Introduction: “Climate Change Crisis as a Child Crisis”

On October 11, the UN Child Rights Committee (the Committee) ruled on a historic communications procedure brought forward by 16 children (plaintiffs) against Argentina, Brazil, France, Germany and Turkey for failing to prevent and mitigate the consequences of climate change (Nos. 104-108/2019). Although the State parties have known of the effects of climate change for a long time and signed the United Nations Framework Convention on Climate Change in 1992, they did not initiate adequate measures to prevent the current climate crisis from happening.
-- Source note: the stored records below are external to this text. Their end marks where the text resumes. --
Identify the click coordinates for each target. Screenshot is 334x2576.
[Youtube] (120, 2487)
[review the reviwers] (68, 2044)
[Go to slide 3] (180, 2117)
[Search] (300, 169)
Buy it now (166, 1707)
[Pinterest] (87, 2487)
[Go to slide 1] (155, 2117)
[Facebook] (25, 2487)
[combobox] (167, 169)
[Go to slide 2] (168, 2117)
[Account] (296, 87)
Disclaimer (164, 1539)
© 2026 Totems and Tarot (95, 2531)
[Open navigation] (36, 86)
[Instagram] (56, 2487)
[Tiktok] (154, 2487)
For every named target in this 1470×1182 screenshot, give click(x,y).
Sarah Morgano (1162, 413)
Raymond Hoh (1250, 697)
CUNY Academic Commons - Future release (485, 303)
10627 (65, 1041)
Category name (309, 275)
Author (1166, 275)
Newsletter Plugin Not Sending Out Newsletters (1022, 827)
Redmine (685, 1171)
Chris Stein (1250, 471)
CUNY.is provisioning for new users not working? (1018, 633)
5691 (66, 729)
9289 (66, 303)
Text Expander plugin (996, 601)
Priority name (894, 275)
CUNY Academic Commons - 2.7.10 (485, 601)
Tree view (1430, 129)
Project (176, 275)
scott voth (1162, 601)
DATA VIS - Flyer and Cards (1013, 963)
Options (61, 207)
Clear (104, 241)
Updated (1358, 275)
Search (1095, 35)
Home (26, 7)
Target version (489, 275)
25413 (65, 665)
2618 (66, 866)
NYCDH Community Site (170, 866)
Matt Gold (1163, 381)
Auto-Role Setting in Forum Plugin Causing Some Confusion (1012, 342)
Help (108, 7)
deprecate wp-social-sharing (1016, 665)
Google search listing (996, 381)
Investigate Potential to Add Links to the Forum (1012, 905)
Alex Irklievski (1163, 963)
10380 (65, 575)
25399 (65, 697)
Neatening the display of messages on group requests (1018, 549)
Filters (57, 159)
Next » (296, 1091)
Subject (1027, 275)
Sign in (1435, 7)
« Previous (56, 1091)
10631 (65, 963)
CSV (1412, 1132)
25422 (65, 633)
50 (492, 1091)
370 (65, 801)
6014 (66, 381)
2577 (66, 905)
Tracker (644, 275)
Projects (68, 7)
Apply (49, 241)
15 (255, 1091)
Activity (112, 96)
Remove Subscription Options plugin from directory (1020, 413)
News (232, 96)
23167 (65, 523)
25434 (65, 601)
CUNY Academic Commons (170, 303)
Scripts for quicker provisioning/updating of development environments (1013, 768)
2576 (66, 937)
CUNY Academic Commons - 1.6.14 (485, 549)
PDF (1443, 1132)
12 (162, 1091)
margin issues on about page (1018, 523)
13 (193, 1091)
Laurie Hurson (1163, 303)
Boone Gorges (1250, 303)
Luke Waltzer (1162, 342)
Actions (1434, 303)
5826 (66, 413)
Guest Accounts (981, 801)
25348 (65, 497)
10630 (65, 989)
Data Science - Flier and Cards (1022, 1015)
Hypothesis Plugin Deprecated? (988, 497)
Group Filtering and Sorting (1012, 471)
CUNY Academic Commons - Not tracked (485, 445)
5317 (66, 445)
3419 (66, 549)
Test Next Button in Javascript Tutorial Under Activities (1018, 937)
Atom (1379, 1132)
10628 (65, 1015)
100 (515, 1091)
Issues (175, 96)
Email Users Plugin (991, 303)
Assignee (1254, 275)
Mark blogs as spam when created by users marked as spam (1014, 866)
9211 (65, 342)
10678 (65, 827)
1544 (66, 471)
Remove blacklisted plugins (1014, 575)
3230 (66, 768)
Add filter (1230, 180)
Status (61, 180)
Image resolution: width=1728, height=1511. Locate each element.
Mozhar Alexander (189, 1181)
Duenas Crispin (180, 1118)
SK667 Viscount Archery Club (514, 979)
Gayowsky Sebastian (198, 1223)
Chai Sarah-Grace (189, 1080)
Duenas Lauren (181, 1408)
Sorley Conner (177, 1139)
It has so far proved difficult to face this essential challenge, and the negative impacts of climate change are already having a disproportionate effect on the enjoyment of many established children’s rights, in particular the right to life (Article 6), the right to health (Article 24), and the right to culture (Article 30). Furthermore, the plaintiffs complained that the carbon emissions from the mentioned States were not only affecting children on their respective territories but also beyond. The plaintiffs made use of the Optional Protocol to the Convention on the Rights of the Child on a communications procedure under which an individual or a group of individuals within the jurisdiction of a State party can submit a “communication” against said State for violations of rights granted (amongst others) under the Convention on the Rights of the Child.

Even though the communication has been found inadmissible, the decision is significant for clarifying the human rights-climate change relation and the crucial dimension of procedural requirements.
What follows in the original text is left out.